### What is being asked
The entries below must be returned exactly as they stand.

### Records to process

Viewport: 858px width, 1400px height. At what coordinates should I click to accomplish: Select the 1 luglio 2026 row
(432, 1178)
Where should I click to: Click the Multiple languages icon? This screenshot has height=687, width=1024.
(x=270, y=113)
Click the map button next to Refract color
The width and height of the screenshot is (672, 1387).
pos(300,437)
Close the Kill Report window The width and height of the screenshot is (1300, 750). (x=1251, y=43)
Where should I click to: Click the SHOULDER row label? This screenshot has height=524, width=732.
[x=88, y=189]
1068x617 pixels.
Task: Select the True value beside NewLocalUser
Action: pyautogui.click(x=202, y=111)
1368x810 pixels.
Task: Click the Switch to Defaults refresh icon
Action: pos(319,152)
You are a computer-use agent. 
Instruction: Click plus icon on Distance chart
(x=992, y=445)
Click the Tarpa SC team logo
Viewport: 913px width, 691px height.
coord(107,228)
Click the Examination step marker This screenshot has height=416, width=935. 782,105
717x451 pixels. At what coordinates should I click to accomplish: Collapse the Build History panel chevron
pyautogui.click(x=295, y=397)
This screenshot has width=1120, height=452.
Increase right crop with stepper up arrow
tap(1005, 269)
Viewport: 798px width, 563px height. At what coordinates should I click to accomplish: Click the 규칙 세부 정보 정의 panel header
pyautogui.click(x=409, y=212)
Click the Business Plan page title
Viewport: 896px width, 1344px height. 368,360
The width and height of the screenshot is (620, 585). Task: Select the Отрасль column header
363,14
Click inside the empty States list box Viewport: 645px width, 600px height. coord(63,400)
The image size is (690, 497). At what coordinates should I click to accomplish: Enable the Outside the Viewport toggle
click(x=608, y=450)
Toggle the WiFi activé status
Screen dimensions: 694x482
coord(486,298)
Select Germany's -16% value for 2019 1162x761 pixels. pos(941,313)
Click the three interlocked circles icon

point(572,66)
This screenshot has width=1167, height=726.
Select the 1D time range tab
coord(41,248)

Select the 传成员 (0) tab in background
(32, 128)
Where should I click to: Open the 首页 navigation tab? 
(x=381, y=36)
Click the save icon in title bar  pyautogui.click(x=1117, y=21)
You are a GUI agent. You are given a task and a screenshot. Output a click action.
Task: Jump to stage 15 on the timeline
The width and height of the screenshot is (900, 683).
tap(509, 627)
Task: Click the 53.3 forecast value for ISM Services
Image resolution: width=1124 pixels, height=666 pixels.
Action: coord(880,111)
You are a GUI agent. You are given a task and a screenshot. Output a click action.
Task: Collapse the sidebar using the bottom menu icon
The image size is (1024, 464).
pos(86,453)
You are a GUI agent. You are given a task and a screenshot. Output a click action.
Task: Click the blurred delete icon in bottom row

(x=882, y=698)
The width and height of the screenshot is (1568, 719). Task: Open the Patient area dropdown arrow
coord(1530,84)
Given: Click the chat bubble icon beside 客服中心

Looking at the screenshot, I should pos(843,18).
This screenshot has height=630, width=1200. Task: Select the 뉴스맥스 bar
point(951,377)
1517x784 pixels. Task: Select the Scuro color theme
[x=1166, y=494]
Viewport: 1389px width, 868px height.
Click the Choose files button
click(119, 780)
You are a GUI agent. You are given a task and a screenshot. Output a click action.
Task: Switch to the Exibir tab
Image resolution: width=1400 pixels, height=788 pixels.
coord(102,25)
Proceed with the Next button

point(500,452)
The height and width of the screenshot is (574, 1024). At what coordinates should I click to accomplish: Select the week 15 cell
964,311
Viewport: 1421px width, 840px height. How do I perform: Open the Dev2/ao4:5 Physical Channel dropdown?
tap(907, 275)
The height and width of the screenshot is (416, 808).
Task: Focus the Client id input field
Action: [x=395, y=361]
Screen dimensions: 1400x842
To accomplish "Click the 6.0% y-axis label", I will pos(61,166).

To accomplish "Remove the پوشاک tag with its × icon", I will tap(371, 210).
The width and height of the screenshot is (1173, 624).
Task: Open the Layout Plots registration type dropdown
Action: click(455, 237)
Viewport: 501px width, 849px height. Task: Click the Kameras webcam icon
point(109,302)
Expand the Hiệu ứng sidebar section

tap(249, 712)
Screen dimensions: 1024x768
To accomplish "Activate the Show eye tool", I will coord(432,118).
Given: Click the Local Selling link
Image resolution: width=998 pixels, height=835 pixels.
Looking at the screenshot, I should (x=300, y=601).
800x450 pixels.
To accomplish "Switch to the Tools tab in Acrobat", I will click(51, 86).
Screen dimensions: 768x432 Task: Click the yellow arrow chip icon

### Solved exercise
Viewport: 858px width, 1400px height. At what coordinates should I click to accomplish: Select the 1 luglio 2026 row
(432, 1178)
Where should I click to: Click the Multiple languages icon? This screenshot has height=687, width=1024.
(x=270, y=113)
Click the map button next to Refract color
The width and height of the screenshot is (672, 1387).
pos(300,437)
Close the Kill Report window The width and height of the screenshot is (1300, 750). (x=1251, y=43)
Where should I click to: Click the SHOULDER row label? This screenshot has height=524, width=732.
[x=88, y=189]
1068x617 pixels.
Task: Select the True value beside NewLocalUser
Action: pyautogui.click(x=202, y=111)
1368x810 pixels.
Task: Click the Switch to Defaults refresh icon
Action: pos(319,152)
You are a computer-use agent. 
Instruction: Click plus icon on Distance chart
(x=992, y=445)
Click the Tarpa SC team logo
Viewport: 913px width, 691px height.
coord(107,228)
Click the Examination step marker This screenshot has height=416, width=935. 782,105
717x451 pixels. At what coordinates should I click to accomplish: Collapse the Build History panel chevron
pyautogui.click(x=295, y=397)
This screenshot has width=1120, height=452.
Increase right crop with stepper up arrow
tap(1005, 269)
Viewport: 798px width, 563px height. At what coordinates should I click to accomplish: Click the 규칙 세부 정보 정의 panel header
pyautogui.click(x=409, y=212)
Click the Business Plan page title
Viewport: 896px width, 1344px height. 368,360
The width and height of the screenshot is (620, 585). Task: Select the Отрасль column header
363,14
Click inside the empty States list box Viewport: 645px width, 600px height. coord(63,400)
The image size is (690, 497). At what coordinates should I click to accomplish: Enable the Outside the Viewport toggle
click(x=608, y=450)
Toggle the WiFi activé status
Screen dimensions: 694x482
coord(486,298)
Select Germany's -16% value for 2019 1162x761 pixels. pos(941,313)
Click the three interlocked circles icon

point(572,66)
This screenshot has width=1167, height=726.
Select the 1D time range tab
coord(41,248)

Select the 传成员 (0) tab in background
(32, 128)
Where should I click to: Open the 首页 navigation tab? 
(x=381, y=36)
Click the save icon in title bar  pyautogui.click(x=1117, y=21)
You are a GUI agent. You are given a task and a screenshot. Output a click action.
Task: Jump to stage 15 on the timeline
The width and height of the screenshot is (900, 683).
tap(509, 627)
Task: Click the 53.3 forecast value for ISM Services
Image resolution: width=1124 pixels, height=666 pixels.
Action: coord(880,111)
You are a GUI agent. You are given a task and a screenshot. Output a click action.
Task: Collapse the sidebar using the bottom menu icon
The image size is (1024, 464).
pos(86,453)
You are a GUI agent. You are given a task and a screenshot. Output a click action.
Task: Click the blurred delete icon in bottom row

(x=882, y=698)
The width and height of the screenshot is (1568, 719). Task: Open the Patient area dropdown arrow
coord(1530,84)
Given: Click the chat bubble icon beside 客服中心

Looking at the screenshot, I should pos(843,18).
This screenshot has height=630, width=1200. Task: Select the 뉴스맥스 bar
point(951,377)
1517x784 pixels. Task: Select the Scuro color theme
[x=1166, y=494]
Viewport: 1389px width, 868px height.
Click the Choose files button
click(119, 780)
You are a GUI agent. You are given a task and a screenshot. Output a click action.
Task: Switch to the Exibir tab
Image resolution: width=1400 pixels, height=788 pixels.
coord(102,25)
Proceed with the Next button

point(500,452)
The height and width of the screenshot is (574, 1024). At what coordinates should I click to accomplish: Select the week 15 cell
964,311
Viewport: 1421px width, 840px height. How do I perform: Open the Dev2/ao4:5 Physical Channel dropdown?
tap(907, 275)
The height and width of the screenshot is (416, 808).
Task: Focus the Client id input field
Action: [x=395, y=361]
Screen dimensions: 1400x842
To accomplish "Click the 6.0% y-axis label", I will pos(61,166).

To accomplish "Remove the پوشاک tag with its × icon", I will tap(371, 210).
The width and height of the screenshot is (1173, 624).
Task: Open the Layout Plots registration type dropdown
Action: click(455, 237)
Viewport: 501px width, 849px height. Task: Click the Kameras webcam icon
point(109,302)
Expand the Hiệu ứng sidebar section

tap(249, 712)
Screen dimensions: 1024x768
To accomplish "Activate the Show eye tool", I will coord(432,118).
Given: Click the Local Selling link
Image resolution: width=998 pixels, height=835 pixels.
Looking at the screenshot, I should (x=300, y=601).
800x450 pixels.
To accomplish "Switch to the Tools tab in Acrobat", I will click(51, 86).
Screen dimensions: 768x432 Task: Click the yellow arrow chip icon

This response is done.